Waist circumference trajectories differed by gender and race. Black girls had a larger WC compared with other gender–race groups at all ages, similar to the findings in another report.18
Waist circumference did not differ between black and nonblack boys, which supports findings19
of no differences in the rate of visceral and subcutaneous abdominal adiposity between gender groups. Of the four adiposity trajectories presented in the current study, WC showed the fewest differences among the four gender–race groups and generally was most similar to BMI and FFMI, except that black boys had a steeper increase in FFMI. An explanation for the increase in WC is that it represents the measurement for truncal fat, including muscles and bones without differentiation of visceral and subcutaneous fat, and the increase for boys may represent a greater increase in FFM than in fat mass.
The trajectories for all measurements varied remarkably by age and gender and to a lesser extent by race. In the study cohort, black girls, at all ages, had higher values of FMI, BMI, and WC than other race–gender groups, likely making them the highest risk group for CVD and its risk factors. In a study of healthy multi-ethnic children aged 5–18 years,7
distribution of lean and fat mass was similar to the current findings. The current findings are also in agreement with national data indicating that BMI values for black girls are higher than those for nonblack girls during this age period.20
The analyses did not seek to determine the etiology of excess fat mass development in black girls, but they clearly demonstrate the excess fat mass that occurs in adolescents, which likely increases their risk for development of CVD risk factors and CVD as adults. Some possible mechanisms for the differences between black girls and other youth in this study are physiologic, genetic, cultural, and socioeconomic.
Our findings support the recommendation17
to use FFMI and FMI in determining the deeper meaning of BMI. These two measures of adiposity allow independent evaluation and assessment of the contribution of FFM and fat mass relative to body size.4
Calculation of FFMI and FMI in the context of BMI enable the clinician to identify children with normal BMI and excess adiposity (large FMI) to initiate intervention. Similarly, they enable identification of children who are overweight as a result of a large FFMI for primary prevention counseling.
Standards for FFMI, FMI, and WC need to be established.

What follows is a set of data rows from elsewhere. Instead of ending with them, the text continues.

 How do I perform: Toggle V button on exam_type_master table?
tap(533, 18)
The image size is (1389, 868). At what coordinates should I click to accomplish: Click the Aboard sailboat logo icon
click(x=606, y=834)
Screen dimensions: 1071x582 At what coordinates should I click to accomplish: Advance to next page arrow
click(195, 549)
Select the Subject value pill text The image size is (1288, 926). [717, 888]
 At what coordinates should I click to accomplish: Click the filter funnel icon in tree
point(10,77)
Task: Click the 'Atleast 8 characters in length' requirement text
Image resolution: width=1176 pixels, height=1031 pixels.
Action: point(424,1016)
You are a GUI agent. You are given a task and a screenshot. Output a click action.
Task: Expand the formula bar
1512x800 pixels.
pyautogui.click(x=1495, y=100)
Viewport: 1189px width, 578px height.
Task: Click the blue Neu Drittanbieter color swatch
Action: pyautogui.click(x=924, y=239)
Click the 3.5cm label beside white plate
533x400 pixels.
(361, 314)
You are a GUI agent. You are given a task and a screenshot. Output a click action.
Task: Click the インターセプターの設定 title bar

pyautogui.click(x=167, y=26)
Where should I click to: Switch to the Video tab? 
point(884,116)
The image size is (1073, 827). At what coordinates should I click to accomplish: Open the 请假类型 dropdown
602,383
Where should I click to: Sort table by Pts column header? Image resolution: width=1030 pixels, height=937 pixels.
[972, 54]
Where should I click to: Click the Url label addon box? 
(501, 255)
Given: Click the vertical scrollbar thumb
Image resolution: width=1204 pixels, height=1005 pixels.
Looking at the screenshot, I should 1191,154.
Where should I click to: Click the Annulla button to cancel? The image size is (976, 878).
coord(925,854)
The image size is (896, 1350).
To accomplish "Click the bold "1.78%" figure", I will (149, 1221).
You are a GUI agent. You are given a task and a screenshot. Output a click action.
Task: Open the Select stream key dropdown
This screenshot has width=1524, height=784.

The current findings contribute to the understanding of FFMI, FMI, and WC. A possible weakness of the findings is that FFMI and FMI calculations require measurement of percent body fat. This measurement can be done using bioelectric impedance analysis or dual x-ray absorptiometry. Neither of these measures is readily available in the majority of outpatient pediatric clinics. Another limitation of the current study is that the population was predominantly white with few black children, and there were no other race/ethnic groups for comparison. Finally, the participants were at a variety of pubertal stages, which may account for significant differences in trajectories between boys and girls and between races.